◆ **Prompt**:
Copy out the data verbatim, beginning with the line that contains "Click the letter V in Vieux" and continuing through the line that contains "coord(724,392)".

····················

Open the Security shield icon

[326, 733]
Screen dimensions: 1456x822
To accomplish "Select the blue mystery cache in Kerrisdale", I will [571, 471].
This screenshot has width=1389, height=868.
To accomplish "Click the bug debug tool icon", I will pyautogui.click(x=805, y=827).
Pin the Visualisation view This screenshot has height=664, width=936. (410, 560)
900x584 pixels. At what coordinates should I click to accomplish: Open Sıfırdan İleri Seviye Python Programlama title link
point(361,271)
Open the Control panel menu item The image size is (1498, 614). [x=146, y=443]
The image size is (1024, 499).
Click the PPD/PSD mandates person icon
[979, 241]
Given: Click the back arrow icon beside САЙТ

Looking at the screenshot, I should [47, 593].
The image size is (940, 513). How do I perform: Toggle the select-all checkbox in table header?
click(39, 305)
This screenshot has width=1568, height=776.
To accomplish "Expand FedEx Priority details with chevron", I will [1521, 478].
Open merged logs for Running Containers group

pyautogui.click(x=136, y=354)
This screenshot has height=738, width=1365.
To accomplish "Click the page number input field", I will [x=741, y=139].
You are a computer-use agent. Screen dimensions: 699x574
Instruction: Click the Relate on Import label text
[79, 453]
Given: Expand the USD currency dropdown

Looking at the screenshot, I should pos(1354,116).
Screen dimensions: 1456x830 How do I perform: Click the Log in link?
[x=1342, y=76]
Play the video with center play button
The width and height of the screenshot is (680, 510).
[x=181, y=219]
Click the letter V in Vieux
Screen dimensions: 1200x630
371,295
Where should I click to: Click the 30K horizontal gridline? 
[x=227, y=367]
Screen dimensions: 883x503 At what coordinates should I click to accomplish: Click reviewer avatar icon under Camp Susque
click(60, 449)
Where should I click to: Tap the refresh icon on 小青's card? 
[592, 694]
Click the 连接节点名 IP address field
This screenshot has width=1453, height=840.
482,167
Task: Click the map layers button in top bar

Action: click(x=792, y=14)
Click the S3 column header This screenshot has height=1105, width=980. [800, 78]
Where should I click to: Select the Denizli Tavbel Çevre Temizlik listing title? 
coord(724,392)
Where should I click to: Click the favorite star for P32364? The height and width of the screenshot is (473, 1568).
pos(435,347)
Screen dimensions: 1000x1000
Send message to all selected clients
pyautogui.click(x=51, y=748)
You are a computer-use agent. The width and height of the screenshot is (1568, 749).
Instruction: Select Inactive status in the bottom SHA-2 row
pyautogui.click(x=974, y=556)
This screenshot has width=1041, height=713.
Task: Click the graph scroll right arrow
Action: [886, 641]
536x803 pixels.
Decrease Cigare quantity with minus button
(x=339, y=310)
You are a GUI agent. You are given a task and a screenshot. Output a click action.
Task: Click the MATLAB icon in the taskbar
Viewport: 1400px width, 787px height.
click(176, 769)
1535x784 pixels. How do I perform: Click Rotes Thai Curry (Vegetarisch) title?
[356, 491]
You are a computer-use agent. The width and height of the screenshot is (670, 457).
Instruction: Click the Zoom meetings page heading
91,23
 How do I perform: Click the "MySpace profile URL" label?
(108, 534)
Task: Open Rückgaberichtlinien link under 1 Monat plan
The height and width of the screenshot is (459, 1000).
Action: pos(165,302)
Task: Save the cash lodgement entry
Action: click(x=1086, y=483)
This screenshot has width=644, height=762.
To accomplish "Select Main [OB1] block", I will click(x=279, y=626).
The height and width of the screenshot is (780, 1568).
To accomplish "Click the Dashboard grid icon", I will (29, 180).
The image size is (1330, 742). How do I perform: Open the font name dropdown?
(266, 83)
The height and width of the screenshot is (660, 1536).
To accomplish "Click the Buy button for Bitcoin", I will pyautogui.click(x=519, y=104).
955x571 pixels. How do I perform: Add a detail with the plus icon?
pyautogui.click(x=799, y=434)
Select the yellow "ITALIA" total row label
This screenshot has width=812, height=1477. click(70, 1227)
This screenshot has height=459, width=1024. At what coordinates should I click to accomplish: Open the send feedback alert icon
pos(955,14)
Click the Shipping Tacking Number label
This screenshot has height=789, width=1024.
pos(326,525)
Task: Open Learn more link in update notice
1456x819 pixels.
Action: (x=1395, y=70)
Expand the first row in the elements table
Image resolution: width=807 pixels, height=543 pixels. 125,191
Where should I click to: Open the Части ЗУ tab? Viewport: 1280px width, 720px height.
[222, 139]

····················

◆ **Final result**:
Click the letter V in Vieux
Screen dimensions: 1200x630
371,295
Where should I click to: Click the 30K horizontal gridline? 
[x=227, y=367]
Screen dimensions: 883x503 At what coordinates should I click to accomplish: Click reviewer avatar icon under Camp Susque
click(60, 449)
Where should I click to: Tap the refresh icon on 小青's card? 
[592, 694]
Click the 连接节点名 IP address field
This screenshot has width=1453, height=840.
482,167
Task: Click the map layers button in top bar

Action: click(x=792, y=14)
Click the S3 column header This screenshot has height=1105, width=980. [800, 78]
Where should I click to: Select the Denizli Tavbel Çevre Temizlik listing title? 
coord(724,392)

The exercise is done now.